Hubo un instante en que el titular en papel coincidió con el rótulo que pasaban bajo el carrusel de imágenes: Rebeca Alexandra Cadete abrió la puerta a su asesino para que éste no molestara al vecindario. Un error fatal, decía el periódico. Ya era el motivo recurrente del día la primera víctima de la violencia machista del año en la circunscripción geográfica de referencia obligada. La mujer temía que la bestia alterara la convivencia. ¿Cómo se fio de él? Hablar ahora del peso de la cultura o el arte del amor deslumbrado a medias por el pragmatismo económico y la pasión romántica sería probablemente una pérdida de tiempo. No hay reflexión que valga sin leyes protectoras con efectos cotidianos.

De pronto, ha aparecido el consuelo de la fatalidad. La pena es una cosa muy rara. También la culpa. Una fatalidad. Todo es comparable, aunque duela. También lo incomprensible. El hombre asiente, su señora asiente, el camarero asiente probablemente por principio profesional. El medio ha elegido la anécdota que parece estar ofreciendo una válvula de escape: el error como confirmación de lo inevitable. Seguro que el redactor sólo buscaba un buen título que adornara la noticia; es el viejo problema de las originalidades vacías: que apelan al tribunal del inconsciente.

¿No se pudo evitar? Lo inevitable suele ser un argumento más para los cómplices, un apartado más de la retórica de la sumisión. Antes morían menos mujeres porque aceptaban su destino. El hombre que lee, la esposa que confirma, el periodista que presiente el desequilibrio entre la fugacidad de las imágenes y titulares y la intensidad de ese instante en que alguien abre una puerta (por civismo o por una vergüenza adquirida mediante la culpabilización ante los actos masculinos), todo parece el decorado perfecto de una resaca navideña, cuando azota el solsticio los últimos latigazos de la inversión solar con toda la rabia del invierno de postal.
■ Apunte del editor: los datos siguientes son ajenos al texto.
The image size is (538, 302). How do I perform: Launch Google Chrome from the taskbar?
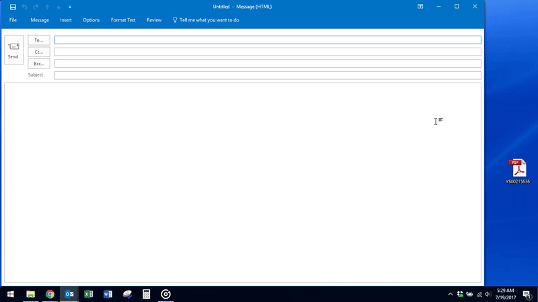[50, 294]
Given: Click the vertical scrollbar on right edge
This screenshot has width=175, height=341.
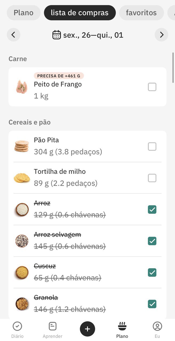Looking at the screenshot, I should (173, 68).
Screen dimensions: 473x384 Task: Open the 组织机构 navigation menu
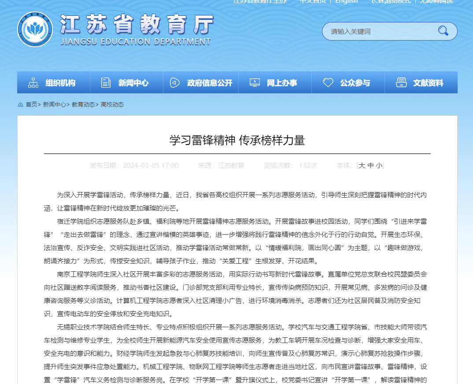60,83
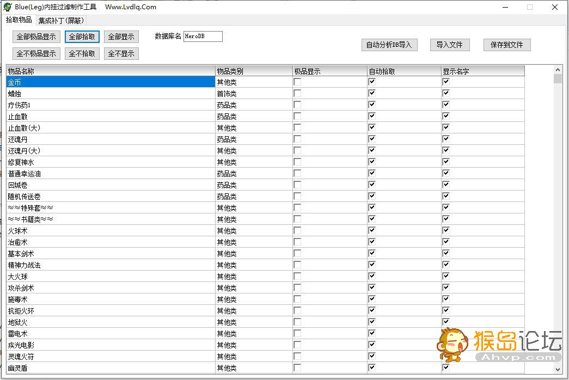Select the 雷电术 item row name

point(18,334)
Los tanques blindados del pensamiento, asustados por el feminismo, tramaron la etiqueta de la ideología de género para negar la perseverancia de una situación de dominio asentada con consignas de prejuicios; entre ellos el de dejar un resquicio para la duda sobre la responsabilidad de la víctima, que quería seguir viviendo sin molestar a los vecinos. Podía haber dejado la puerta cerrada. Podía haberse resistido más. Podía haber elegido a otro hombre. ¿Podía?